§ WHAT THE EXERCISE ASKS:
Nothing but the lines from the one with "You are a computer-use agent. The" through the last line of the entries below should appear in the copy, please, and no pictures.

===== DATA FOR THIS TASK =====

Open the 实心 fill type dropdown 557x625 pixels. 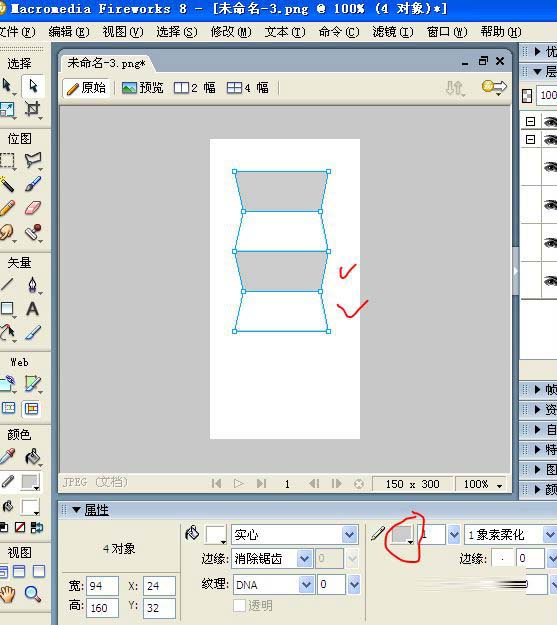pyautogui.click(x=350, y=535)
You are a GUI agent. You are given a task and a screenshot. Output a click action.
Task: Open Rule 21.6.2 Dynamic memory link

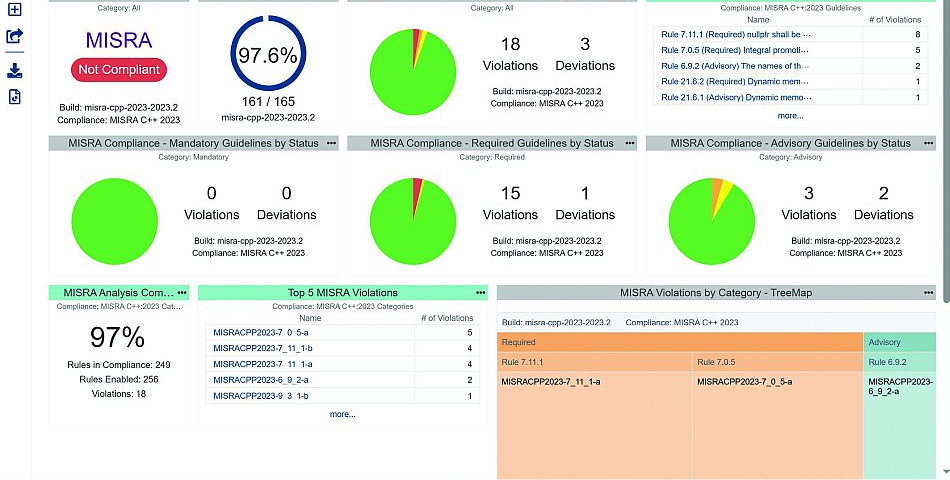click(736, 81)
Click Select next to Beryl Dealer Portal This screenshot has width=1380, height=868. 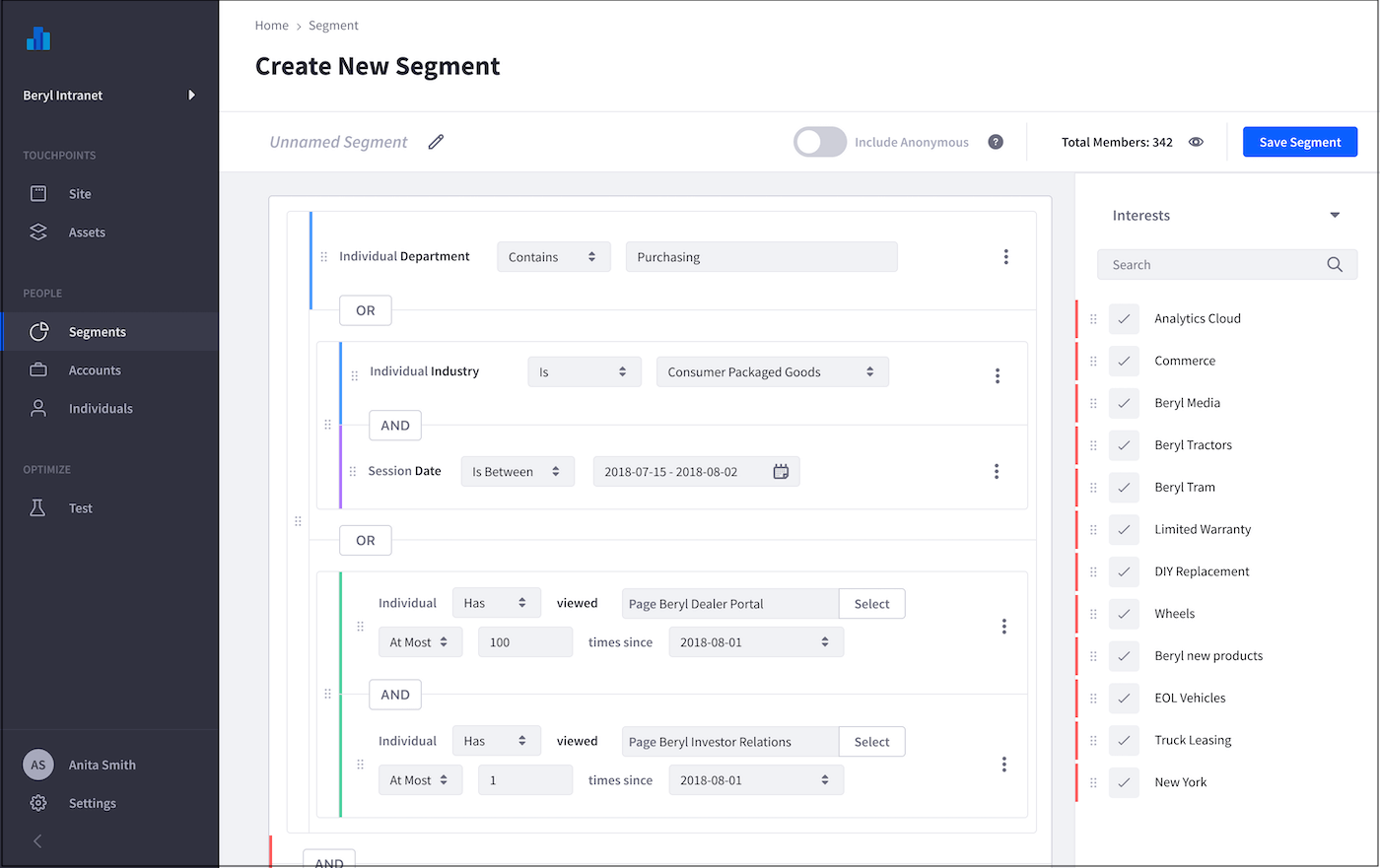click(x=871, y=604)
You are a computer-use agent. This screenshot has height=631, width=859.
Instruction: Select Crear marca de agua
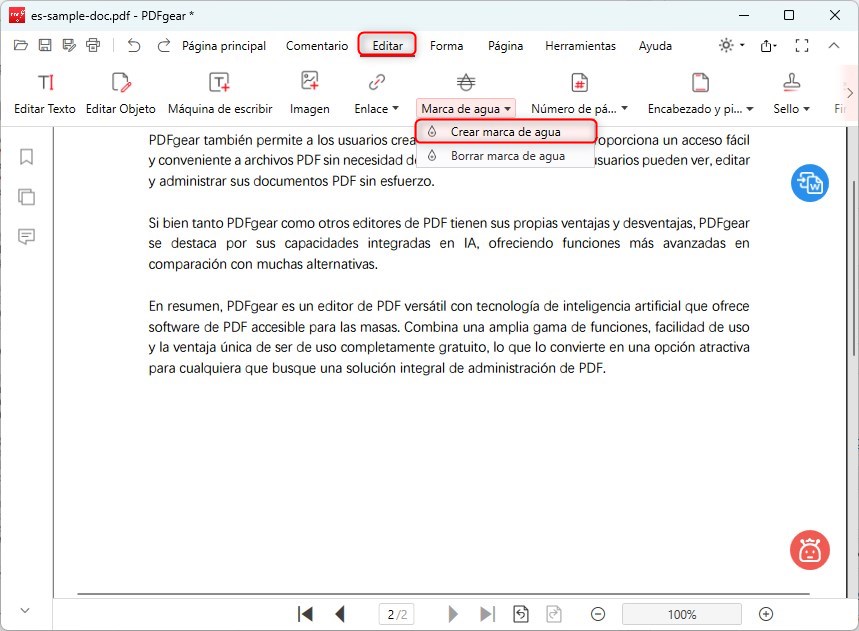click(x=506, y=131)
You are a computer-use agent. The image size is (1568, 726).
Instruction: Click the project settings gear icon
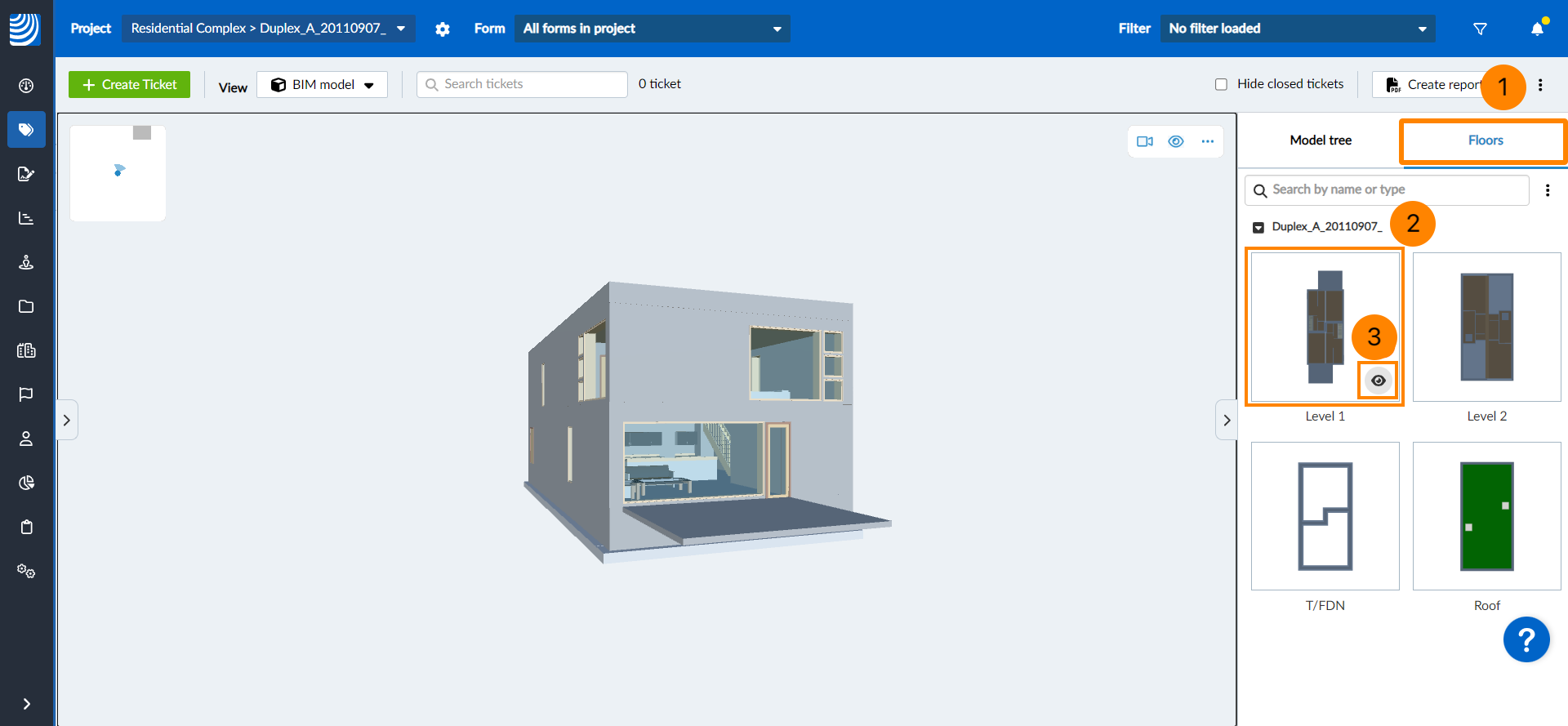[x=443, y=29]
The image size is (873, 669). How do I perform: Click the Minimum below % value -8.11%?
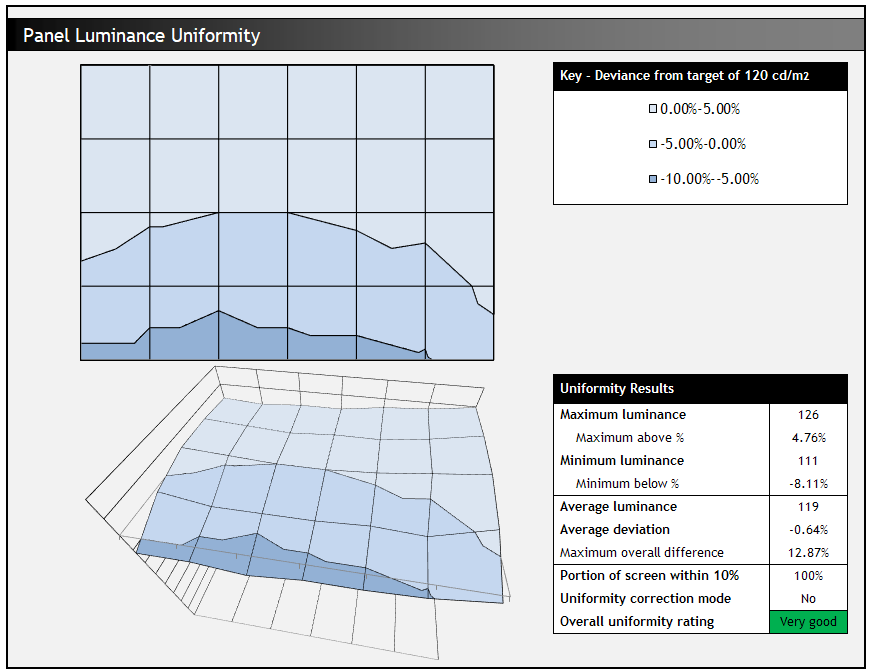point(808,484)
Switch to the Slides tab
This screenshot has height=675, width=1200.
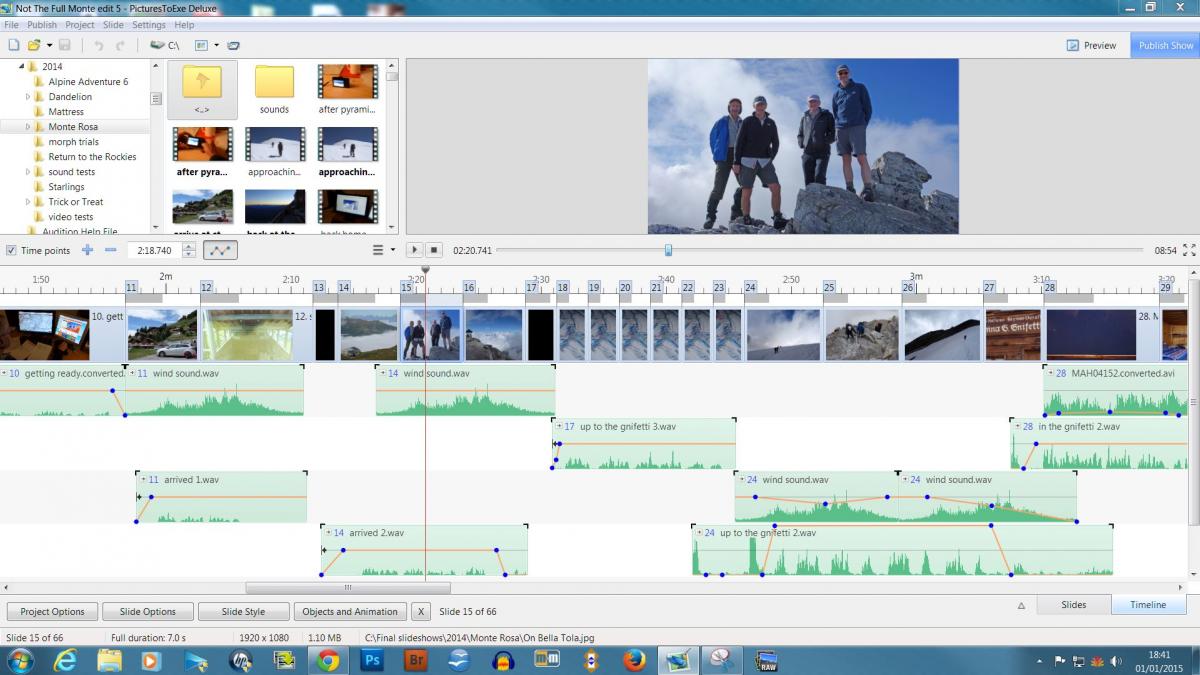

=====

§ RESPONSE AREA:
You are a computer-use agent. The image size is (1568, 726).
Instruction: Click the project settings gear icon
[x=443, y=29]
The image size is (873, 669). How do I perform: Click the Minimum below % value -8.11%?
point(808,484)
Switch to the Slides tab
This screenshot has height=675, width=1200.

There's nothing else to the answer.